Only the lines from the one containing "You are a computer-use" through the last line of the data are to be written out, exactly and in full.

» Records to process:
___

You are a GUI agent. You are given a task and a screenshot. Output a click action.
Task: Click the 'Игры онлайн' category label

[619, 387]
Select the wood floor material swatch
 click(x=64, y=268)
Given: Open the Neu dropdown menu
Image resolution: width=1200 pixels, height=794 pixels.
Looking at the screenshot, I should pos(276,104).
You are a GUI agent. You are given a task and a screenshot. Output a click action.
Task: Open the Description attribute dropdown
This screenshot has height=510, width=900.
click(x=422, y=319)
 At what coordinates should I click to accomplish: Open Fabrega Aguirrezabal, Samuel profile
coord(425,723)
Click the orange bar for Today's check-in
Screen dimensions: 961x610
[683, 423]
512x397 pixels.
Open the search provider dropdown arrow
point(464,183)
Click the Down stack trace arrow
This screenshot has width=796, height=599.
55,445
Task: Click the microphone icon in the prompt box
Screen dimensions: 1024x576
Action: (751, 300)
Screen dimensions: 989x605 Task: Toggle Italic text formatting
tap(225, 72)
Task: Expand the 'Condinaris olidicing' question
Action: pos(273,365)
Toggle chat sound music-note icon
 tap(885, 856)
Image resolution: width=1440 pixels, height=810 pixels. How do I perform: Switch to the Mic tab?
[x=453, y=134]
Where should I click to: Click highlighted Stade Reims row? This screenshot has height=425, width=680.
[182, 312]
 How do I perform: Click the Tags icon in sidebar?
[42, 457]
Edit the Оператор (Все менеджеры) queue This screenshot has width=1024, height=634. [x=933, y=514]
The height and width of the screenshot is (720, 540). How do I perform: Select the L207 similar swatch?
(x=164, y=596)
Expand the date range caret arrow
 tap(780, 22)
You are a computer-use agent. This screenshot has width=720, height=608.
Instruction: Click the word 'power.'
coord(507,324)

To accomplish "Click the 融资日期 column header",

___

» Output of the task:
You are a computer-use agent. This screenshot has width=720, height=608.
Instruction: Click the word 'power.'
coord(507,324)

To accomplish "Click the 融资日期 column header",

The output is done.